There was evidence that, as a result of professional negligence by Dr. Doherty while performing an epidural steroid injection (ESI) procedure, Mrs. Brown suffered oxygen deprivation during the procedure that caused a serious brain injury. The majority opinion finds support for an ordinary negligence claim based on evidence: (1) that Dr. Doherty continued the ESI on Mrs. Brown despite readings on medical instruments (two pulse oximeters and a blood pressure monitor) showing that Mrs. Brown was oxygen-deprived; and (2) that, when Mrs. Brown was taken to a hospital after the ESI procedure, Dr. Doherty failed to fully and accurately inform the hospital that Mrs. *592Brown had suffered oxygen deprivation during the procedure. None of this evidence supports a claim for ordinary negligence. The evidence showed that, during the procedure, Dr. Doherty reacted to instrument readings showing lack of oxygen by physically assessing Mrs. Brown’s breathing and oxygen level, directing increases in oxygen flow to Mrs. Brown, and directing staff on how to hold Mrs. Brown to maintain an open airway while he finished the ESI procedure. Immediately after the ESI procedure, evidence showed that Dr. Doherty ventilated Mrs. Brown to raise her oxygen levels to the 90s. There was also evidence that, after the ESI procedure, Mrs. Brown did not respond normally in the recovery area and was eventually taken by ambulance to a hospital. Evidence showed that, in the recovery area, Dr. Doherty reassured a family member that the lack of normal response was caused by the anesthesia he administered to Mrs. Brown for the procedure. Other evidence showed that Dr. Doherty told responding emergency medical technicians that the ESI procedure went fine and that Mrs. Brown was having trouble coming out of the anesthesia, and told a physician on call at the hospital that, because of the anesthesia, Mrs. Brown was “unusually slow to awaken following the procedure.” There was no evidence of administrative acts by Dr. Doherty supporting a claim for ordinary negligence. Rather, the evidence at trial supported a claim that Dr. Doherty negligently exercised medical skill and judgment in performing the ESI and assessing, responding to, and reporting Mrs. Brown’s condition during and after the procedure.

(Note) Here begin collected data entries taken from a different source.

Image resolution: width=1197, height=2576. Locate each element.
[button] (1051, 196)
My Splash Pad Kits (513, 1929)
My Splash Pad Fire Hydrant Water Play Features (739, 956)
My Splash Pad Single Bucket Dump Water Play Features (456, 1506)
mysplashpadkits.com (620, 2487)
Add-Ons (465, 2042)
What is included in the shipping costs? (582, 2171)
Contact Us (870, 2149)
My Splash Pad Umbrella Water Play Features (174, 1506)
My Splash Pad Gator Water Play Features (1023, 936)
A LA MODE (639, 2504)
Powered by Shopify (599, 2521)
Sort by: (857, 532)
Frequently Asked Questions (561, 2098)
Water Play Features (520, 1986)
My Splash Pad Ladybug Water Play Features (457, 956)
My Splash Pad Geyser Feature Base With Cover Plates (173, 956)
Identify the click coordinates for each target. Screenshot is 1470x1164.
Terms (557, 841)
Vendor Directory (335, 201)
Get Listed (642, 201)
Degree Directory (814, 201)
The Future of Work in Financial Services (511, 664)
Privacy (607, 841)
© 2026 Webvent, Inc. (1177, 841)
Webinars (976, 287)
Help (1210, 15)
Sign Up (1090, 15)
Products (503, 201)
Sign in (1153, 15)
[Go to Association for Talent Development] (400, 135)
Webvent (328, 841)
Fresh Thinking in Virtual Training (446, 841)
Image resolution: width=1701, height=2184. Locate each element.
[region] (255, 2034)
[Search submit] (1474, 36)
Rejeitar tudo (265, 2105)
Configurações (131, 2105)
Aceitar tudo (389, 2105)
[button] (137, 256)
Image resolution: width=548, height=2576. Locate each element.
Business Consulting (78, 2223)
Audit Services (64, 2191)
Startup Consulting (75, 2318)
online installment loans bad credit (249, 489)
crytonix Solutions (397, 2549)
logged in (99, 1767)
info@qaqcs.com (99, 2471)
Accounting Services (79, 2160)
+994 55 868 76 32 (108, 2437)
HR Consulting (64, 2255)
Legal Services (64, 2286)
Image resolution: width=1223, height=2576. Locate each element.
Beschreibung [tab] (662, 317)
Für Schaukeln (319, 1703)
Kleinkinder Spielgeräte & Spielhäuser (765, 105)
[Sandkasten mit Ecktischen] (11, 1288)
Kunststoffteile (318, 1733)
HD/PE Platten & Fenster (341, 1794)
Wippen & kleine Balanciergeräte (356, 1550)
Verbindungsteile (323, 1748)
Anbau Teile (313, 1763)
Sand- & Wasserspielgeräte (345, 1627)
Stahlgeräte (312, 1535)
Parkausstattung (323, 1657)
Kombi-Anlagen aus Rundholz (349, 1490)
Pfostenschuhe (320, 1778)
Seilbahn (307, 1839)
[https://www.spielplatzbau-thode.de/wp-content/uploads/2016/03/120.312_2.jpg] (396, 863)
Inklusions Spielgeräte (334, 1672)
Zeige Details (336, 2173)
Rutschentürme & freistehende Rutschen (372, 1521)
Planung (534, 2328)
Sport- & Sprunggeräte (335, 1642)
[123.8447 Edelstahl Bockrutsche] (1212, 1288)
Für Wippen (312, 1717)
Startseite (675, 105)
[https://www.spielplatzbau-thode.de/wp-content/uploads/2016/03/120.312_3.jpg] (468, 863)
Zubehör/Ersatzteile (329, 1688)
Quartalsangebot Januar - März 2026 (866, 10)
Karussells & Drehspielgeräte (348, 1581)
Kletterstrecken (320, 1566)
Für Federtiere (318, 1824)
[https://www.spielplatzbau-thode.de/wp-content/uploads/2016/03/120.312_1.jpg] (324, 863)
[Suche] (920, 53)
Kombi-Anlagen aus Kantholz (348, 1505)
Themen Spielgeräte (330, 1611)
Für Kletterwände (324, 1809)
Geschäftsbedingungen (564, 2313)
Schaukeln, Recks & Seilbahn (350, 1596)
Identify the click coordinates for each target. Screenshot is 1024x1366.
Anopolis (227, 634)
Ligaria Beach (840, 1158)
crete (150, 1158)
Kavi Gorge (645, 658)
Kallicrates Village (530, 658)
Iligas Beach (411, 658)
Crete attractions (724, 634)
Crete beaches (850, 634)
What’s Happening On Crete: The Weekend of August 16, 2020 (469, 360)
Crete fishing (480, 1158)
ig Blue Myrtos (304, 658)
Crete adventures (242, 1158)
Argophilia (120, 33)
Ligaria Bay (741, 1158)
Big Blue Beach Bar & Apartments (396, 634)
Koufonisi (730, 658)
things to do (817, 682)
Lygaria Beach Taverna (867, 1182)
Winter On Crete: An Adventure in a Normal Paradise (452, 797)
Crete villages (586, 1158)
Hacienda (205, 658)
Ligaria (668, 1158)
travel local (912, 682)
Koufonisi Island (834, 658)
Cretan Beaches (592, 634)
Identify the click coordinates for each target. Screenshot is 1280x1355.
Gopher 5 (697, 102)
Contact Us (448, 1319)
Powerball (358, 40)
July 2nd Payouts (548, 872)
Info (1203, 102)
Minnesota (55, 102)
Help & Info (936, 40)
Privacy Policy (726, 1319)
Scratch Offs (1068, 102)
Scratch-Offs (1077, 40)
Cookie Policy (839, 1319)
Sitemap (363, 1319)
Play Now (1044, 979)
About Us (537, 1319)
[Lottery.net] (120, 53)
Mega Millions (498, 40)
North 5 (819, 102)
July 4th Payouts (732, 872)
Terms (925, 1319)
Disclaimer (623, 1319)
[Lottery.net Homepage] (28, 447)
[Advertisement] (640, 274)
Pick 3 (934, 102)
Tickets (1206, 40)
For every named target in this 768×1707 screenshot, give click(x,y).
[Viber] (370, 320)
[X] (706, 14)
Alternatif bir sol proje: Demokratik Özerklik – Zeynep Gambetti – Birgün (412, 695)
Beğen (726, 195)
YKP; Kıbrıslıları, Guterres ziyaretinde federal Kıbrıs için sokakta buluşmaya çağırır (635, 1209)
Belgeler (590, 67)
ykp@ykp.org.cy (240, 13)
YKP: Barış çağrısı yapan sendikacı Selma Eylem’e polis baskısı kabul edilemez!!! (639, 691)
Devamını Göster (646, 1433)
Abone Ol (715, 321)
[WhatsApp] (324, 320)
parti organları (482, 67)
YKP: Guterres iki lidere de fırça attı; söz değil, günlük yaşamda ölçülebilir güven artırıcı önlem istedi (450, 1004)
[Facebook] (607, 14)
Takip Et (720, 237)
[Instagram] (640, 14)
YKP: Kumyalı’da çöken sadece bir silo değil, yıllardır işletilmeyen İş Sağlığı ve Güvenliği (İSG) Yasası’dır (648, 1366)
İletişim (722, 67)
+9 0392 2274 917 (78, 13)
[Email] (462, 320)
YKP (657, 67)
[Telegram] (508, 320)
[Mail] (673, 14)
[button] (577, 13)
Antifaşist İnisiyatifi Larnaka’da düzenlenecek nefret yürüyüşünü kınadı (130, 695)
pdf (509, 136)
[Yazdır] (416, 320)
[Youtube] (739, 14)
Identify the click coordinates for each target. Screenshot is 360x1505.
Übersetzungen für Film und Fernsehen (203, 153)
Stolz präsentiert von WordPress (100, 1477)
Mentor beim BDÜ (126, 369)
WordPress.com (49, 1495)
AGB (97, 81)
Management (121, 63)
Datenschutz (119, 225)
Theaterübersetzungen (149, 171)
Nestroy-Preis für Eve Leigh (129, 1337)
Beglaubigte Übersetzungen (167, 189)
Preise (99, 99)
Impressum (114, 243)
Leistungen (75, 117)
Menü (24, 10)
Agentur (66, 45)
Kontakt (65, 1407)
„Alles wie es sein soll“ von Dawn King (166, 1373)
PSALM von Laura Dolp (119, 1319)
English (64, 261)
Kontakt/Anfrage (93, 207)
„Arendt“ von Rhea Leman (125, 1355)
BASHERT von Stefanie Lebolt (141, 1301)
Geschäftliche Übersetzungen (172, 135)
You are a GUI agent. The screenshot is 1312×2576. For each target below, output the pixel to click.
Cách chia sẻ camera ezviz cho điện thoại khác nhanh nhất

Because there was no evidence to support a theory of recovery against Dr. Doherty based on ordinary negligence, the trial court erred as a matter of law by instructing the jury that it could find Dr. Doherty liable on the basis of ordinary negligence. “[T]he erroneous instruction did not merely draw the jurors away from the true issues in dispute, but actually authorized them to return a verdict in favor of the plaintiffs based on a legally invalid theory of recovery.” Ford Motor Co. v. Reese, 300 Ga. App. 82, 87 (684 SE2d 279) (2009) (citation and punctuation omitted). Based on the plaintiffs’ negligence claims, the jury rendered a general verdict against Dr. Doherty, and against Southeastern Pain Ambulatory Surgery Center, LLC, and Southeastern Pain Specialists, PC., based on vicarious liability for Dr. Doherty’s negligence. We will not presume that the jury’s general verdict was rendered on the legally valid theory of recovery for professional negligence. Id. “Since the jury found a general verdict for the plaintiff[s] against [the] defendants, the verdict cannot stand for the reason that this court cannot determine whether the verdict was entered upon a proper basis.” Ga. Power Co. v. Busbin, 242 Ga. 612, 616-617 (250 SE2d 442) (1978); Ford Motor Co., 300 Ga. App. at 87. *593It follows that Dr. Doherty, Southeastern Pain Ambulatory Surgery Center, LLC, and Southeastern Pain Specialists, PC., are entitled to a new trial. Id. at 87-88.

Decided November 18, 2016 Hall Booth Smith, John E. Hall, Jr., Nichole L. Hair, Nathan A. Gaffney, for Doherty. Slappey & Sadd, James N. Sadd, Edward M. Wynn, Daniel M. Epstein, for Brown et al. Downey & Cleveland, W. Curtis Anderson, for Southeastern Pain Specialists, PC. Carlock, Copeland & Stair, David F. Root, Neil T. Edwards, Wayne D. McGrew III; Bondurant, Mixson & Elmore, Frank M. Lowrey IV, Robert L. Ashe III, for Southeastern Pain Ambulatory Surgery Center, LLC, and Hardwick.

I am authorized to state that Judge Branch and Judge McMillian join in this dissent.